Mrs Allmash. It is so refreshing to meet any one so full of information and earnestness as you are, in this wicked, jaded London. Please go on, Mr Rollestone; what you were saying was so interesting. Have you really been experimentalising on your own moral organism? How quite too extraordinary!
Lord Fondleton [aside to Mrs Gloring]. By Jove! I had no idea old Rollestone could come out in this line. He is a regular dark horse. I should never have suspected it. He will be first favourite in London this season, and win in a canter.
Coldwaite. You will excuse me, Mr Rollestone, but I really am interested, and I really am serious. It was with no idle curiosity that I was waiting to hear your answer to Mr Germsell’s inquiry, as to the nature of the moral experiment necessary to test the character of this unseen force.
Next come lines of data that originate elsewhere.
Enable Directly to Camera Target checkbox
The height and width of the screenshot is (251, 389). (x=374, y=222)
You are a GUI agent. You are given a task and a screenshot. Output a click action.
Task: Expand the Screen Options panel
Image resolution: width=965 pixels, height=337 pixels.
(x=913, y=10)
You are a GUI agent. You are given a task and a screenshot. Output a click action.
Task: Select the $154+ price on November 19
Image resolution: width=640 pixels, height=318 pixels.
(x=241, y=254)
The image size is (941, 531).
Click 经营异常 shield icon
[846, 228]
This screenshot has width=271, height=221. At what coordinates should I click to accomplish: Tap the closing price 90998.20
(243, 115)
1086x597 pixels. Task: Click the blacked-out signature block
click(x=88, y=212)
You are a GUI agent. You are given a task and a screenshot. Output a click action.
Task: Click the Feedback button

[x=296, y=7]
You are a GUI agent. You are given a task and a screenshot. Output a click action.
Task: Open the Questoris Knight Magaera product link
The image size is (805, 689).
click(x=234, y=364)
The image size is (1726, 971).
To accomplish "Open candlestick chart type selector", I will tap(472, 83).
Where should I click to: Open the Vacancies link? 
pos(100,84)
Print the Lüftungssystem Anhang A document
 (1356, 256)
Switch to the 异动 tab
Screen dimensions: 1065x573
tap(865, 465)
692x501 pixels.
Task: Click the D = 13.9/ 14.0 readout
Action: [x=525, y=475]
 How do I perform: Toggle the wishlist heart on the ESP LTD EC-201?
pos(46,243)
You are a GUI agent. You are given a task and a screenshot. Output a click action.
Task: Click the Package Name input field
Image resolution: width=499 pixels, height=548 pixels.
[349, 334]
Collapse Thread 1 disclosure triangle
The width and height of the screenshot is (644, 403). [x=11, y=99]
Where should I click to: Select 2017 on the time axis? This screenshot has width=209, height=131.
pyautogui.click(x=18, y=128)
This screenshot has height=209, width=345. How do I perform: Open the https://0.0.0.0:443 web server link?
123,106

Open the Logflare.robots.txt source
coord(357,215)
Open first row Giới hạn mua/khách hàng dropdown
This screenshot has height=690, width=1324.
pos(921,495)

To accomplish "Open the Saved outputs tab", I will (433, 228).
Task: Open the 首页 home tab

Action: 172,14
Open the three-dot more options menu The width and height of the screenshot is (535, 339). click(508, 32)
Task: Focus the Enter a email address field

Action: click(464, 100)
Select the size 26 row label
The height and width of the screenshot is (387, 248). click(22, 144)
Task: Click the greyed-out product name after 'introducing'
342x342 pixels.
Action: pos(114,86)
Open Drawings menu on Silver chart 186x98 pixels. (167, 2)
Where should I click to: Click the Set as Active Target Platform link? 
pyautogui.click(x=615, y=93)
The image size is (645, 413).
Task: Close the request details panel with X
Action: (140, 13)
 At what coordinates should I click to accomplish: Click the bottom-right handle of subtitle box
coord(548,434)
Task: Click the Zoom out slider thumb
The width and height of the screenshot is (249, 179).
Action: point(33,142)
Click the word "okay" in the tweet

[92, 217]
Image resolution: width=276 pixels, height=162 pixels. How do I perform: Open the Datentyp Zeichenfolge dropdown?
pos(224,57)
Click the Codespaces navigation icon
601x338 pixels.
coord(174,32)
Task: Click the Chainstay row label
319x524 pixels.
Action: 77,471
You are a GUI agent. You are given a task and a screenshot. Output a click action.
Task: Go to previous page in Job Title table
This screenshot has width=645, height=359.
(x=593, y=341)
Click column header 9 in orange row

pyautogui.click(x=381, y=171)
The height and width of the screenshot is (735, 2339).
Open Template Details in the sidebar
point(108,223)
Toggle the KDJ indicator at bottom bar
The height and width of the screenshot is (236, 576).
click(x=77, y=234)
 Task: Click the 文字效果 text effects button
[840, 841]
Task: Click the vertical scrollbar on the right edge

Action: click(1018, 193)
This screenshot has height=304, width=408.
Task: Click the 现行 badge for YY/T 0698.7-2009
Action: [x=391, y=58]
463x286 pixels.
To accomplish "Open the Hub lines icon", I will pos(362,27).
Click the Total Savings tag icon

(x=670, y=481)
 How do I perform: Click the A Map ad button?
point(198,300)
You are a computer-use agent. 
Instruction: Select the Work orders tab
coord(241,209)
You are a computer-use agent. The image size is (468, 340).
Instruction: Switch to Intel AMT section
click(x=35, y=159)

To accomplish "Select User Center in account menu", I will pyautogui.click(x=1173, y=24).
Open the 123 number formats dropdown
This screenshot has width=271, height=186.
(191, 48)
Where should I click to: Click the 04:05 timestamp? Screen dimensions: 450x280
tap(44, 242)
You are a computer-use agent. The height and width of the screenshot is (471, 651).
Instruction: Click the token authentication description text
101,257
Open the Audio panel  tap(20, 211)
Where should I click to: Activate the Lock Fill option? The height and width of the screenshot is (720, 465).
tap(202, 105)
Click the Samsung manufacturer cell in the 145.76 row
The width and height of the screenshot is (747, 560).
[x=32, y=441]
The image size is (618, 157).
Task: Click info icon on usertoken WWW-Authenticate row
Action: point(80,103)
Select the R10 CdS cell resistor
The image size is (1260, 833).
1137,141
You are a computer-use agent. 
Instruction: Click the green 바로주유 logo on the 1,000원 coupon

Rollestone. I can only say that any experiment which deals with the affectional and emotional part of one’s nature must be painful in the extreme. There is, indeed, only one motive
which would induce one to undergo the trials, sufferings, sacrifices, and ordeals which it involves—and that is one in which you will sympathise: it is the hope that humanity may benefit by the result of one’s efforts. Indeed, any lower motive than this would vitiate them. I will venture to assert to Mr Germsell, who is so sceptical as to the existence of any other quality in that force, which he can only fathom so far as to know that it is physical, that I will put him through a course of experiment which will cause him more acute moral suffering than his brain could bear, unless it was sustained by a force which, by that experimental process, will reveal attributes contained in it not dreamt of in his philosophy.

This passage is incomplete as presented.